* **INSTRUCTIONS FOR THE TASK**
Beginning at the line containing "Task: Open Пошук search in navigation bar" in the material below and ending at the line containing "Screen dimensions: 1242x933", return each line exactly and add nothing.

* **RECORDS TO USE**
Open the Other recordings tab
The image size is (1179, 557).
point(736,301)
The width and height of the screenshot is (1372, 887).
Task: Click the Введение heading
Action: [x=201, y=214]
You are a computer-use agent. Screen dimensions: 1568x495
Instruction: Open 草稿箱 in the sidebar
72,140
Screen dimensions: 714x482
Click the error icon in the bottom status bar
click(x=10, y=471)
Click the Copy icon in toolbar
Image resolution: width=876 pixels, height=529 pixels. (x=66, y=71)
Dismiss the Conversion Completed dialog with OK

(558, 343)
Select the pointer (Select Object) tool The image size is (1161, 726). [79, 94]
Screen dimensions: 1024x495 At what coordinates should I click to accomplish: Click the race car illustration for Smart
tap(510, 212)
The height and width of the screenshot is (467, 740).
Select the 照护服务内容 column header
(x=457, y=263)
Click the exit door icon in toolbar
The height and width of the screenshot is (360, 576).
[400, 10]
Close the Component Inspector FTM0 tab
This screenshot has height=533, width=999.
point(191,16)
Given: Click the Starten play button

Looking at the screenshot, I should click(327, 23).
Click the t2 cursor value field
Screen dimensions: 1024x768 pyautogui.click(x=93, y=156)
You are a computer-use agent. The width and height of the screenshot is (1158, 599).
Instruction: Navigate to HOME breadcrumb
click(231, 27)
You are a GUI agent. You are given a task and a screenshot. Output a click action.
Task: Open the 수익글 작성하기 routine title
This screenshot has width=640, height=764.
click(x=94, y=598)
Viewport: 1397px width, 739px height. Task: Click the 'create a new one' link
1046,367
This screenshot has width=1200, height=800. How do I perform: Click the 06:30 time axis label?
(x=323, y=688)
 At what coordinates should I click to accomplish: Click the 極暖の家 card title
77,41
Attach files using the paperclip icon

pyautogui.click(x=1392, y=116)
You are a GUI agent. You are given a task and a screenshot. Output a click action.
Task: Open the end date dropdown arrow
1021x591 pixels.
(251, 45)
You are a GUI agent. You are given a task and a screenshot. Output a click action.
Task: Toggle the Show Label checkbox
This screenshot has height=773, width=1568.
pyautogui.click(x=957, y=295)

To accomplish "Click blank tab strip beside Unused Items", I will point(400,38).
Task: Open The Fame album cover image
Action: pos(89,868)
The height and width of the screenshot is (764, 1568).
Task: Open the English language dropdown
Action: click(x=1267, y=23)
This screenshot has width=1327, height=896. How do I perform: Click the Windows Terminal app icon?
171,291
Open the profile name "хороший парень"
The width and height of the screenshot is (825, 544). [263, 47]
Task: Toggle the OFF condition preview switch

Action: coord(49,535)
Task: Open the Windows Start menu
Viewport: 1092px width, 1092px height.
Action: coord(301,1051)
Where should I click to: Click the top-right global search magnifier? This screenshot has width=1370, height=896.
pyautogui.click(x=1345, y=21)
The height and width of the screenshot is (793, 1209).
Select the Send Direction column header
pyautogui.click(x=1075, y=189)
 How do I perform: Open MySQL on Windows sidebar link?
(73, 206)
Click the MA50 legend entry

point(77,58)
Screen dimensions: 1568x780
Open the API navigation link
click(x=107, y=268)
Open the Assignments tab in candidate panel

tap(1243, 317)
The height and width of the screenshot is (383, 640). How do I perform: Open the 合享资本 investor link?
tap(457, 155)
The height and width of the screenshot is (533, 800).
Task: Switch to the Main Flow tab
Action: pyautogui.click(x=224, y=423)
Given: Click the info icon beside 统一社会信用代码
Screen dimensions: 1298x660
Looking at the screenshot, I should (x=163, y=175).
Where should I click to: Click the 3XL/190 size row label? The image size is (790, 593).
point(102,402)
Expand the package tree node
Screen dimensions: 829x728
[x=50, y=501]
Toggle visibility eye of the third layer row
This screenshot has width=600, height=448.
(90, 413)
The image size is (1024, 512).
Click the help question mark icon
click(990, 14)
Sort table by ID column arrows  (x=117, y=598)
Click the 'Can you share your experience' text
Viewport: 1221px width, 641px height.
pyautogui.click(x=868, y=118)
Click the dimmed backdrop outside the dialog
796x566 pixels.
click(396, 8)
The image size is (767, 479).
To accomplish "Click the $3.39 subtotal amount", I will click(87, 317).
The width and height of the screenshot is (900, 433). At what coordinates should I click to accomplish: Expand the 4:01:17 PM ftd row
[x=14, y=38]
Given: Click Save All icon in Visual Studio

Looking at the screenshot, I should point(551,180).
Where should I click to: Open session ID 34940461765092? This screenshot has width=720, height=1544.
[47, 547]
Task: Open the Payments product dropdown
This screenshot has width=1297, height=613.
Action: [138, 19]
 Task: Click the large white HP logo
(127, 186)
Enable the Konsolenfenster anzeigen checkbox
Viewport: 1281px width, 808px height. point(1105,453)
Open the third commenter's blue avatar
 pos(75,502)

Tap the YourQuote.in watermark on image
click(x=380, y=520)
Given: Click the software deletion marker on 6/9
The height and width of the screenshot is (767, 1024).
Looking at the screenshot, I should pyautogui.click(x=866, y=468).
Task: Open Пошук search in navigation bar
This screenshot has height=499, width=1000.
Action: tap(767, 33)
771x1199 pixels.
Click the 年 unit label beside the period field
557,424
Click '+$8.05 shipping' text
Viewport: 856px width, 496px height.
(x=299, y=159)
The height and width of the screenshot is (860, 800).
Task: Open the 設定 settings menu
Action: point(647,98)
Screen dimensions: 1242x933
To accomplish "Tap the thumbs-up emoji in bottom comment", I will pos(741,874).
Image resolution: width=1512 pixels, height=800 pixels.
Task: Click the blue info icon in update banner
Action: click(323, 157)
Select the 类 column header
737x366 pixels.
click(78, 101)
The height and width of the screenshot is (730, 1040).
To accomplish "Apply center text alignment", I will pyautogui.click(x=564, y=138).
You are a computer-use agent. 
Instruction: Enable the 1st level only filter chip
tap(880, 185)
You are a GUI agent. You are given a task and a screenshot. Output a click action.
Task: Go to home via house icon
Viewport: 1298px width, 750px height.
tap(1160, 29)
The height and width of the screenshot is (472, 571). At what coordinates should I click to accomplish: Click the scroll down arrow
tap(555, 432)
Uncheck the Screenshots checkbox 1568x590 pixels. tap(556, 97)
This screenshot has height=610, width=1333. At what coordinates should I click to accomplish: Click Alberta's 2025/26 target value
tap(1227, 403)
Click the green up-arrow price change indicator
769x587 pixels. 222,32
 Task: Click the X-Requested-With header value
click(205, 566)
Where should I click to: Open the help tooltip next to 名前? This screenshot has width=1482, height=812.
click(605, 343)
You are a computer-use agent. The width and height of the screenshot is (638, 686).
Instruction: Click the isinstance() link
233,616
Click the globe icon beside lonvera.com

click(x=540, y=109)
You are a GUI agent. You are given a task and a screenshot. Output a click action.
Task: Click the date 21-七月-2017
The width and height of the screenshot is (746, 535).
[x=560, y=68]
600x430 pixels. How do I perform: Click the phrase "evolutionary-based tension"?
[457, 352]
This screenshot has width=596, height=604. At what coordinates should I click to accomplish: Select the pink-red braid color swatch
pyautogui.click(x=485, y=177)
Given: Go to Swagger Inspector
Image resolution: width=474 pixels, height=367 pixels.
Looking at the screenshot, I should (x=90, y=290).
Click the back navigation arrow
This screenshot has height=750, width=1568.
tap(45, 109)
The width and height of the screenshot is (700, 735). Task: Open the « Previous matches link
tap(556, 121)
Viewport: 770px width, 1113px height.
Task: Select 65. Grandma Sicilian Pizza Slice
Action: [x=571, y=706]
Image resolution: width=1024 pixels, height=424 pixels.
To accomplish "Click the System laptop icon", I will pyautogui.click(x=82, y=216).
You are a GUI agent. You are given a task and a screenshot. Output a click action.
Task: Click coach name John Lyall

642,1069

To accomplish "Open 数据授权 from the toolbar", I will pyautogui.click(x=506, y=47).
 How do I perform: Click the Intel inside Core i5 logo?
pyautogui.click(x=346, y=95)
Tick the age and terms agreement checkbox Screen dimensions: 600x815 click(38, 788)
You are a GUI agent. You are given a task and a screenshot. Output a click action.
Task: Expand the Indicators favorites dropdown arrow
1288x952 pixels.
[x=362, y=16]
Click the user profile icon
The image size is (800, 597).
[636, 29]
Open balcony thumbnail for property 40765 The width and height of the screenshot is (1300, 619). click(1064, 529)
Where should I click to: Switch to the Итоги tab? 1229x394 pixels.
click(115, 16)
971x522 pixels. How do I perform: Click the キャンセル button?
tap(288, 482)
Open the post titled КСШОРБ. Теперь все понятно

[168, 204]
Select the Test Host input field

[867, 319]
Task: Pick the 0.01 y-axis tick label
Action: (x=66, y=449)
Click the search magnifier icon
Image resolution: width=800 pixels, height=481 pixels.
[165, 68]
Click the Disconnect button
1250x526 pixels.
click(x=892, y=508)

* **FINAL ANSWER**
Task: Open Пошук search in navigation bar
This screenshot has height=499, width=1000.
Action: tap(767, 33)
771x1199 pixels.
Click the 年 unit label beside the period field
557,424
Click '+$8.05 shipping' text
Viewport: 856px width, 496px height.
(x=299, y=159)
The height and width of the screenshot is (860, 800).
Task: Open the 設定 settings menu
Action: point(647,98)
Screen dimensions: 1242x933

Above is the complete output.